8.5 – 1.6 2019
08.05 – 01.06.2019
Huxley-Parlour Gallery presents an exhibition of works on paper by renowned artist Salvador Dalí. Showcasing fifteen works, including preparatory studies and Surrealist sketches, the exhibition highlights the artist’s exemplary draughtsmanship.
The fifteen drawings displayed, made between 1930 and 1981, span the majority of Dalí’s artistic career. The exhibition revealed the central role that drawing played in the artist’s oeuvre. The works themselves give a fascinating insight into the imaginative world of the great Surrealist’s mind, and reveal his interest in eroticism, optics and architecture.
Drawing was a medium of particular importance to Dalí and the Surrealists and became one of the predominant means of expression and innovation amongst the Surrealist group in the first half of the twentieth century.

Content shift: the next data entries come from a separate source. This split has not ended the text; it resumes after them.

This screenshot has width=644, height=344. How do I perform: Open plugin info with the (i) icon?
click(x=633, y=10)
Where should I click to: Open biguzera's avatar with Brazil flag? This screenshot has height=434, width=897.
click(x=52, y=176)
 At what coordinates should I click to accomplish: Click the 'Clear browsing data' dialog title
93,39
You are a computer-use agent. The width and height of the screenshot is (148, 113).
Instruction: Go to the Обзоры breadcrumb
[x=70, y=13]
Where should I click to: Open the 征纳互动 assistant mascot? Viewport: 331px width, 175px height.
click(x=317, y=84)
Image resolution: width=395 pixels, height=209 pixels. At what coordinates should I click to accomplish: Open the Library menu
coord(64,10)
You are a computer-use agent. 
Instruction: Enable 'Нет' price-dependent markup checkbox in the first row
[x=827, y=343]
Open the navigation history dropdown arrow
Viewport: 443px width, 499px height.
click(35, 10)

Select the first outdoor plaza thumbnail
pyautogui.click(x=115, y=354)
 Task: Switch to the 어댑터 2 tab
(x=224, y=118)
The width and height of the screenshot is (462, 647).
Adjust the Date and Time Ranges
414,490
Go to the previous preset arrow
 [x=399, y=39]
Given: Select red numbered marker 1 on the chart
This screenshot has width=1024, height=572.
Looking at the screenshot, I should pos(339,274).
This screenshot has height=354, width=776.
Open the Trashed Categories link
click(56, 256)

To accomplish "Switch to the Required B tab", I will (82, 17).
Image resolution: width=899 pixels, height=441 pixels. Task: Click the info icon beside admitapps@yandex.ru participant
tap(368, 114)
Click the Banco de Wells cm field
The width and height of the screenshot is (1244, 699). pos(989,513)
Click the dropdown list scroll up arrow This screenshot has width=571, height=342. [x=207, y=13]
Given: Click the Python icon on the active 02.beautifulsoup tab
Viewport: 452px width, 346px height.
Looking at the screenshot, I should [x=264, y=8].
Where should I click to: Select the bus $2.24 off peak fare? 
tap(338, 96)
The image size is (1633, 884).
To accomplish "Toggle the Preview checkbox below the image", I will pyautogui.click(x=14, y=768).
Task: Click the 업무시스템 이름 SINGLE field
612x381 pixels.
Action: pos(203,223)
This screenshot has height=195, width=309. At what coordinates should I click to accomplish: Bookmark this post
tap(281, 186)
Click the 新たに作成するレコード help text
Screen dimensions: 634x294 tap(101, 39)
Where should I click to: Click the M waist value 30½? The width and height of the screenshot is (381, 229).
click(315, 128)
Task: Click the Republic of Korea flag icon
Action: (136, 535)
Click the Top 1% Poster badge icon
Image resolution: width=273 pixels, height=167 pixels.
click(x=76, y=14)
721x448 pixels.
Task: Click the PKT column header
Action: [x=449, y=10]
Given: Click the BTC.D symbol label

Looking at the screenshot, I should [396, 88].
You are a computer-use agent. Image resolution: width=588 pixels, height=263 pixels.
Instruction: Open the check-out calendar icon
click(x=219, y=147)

Highlights in the exhibition include loose figure studies and sketches of dreamlike landscapes rendered in pencil and ink on paper, as well as completed drawings including an illustration from Don Quixote and a large watercolour, Vision of the Atomic Age, made in 1948, which reveals the artist’s preoccupation with natural sciences as well as nuclear physics. Inspired by the shock of Hiroshima and the advent of the atomic age, in the late 1940s Dalí sought to synthesise Christian iconography with images of material disintegration.
Salvador Dalí began working in the Surrealist style in the 1920s in Paris. This aesthetic would remain at the forefront of his work for the rest of his career and across his multi-faceted artistic output, in which he explored film, photography, drawing, painting and theatre design. Dalí described his process as the ‘paranoic-critical method’ in which he used the subconscious to achieve greater artistic creativity. His approach was heavily influenced by the psychoanalytic theories of Sigmund Freud, who he met in 1938, and who would be the overwhelming influence on his art over the first half of his career. During the late 1920s and early 1930s, Dalí produced some of the most important works of Surrealism including The Persistence of Memory (1931) and his collaborations with Luis Buñuel, Un Chien Andalou (1929) and L’Âge d’Or (1930).
Salvador Dalí was born in 1904 in Figueres, Spain. Dalí’s prolific artistic output throughout his career, including over 1,500 paintings as well as illustrations, drawings, theatre sets, costumes, sculptures and films have made him one of the most significant artists of the twentieth century. His work is held in many major international cultural institutions including Tate, Museo Nacional Centro de Arte Reina Sofía, Madrid and the Museum of Modern Art, New York.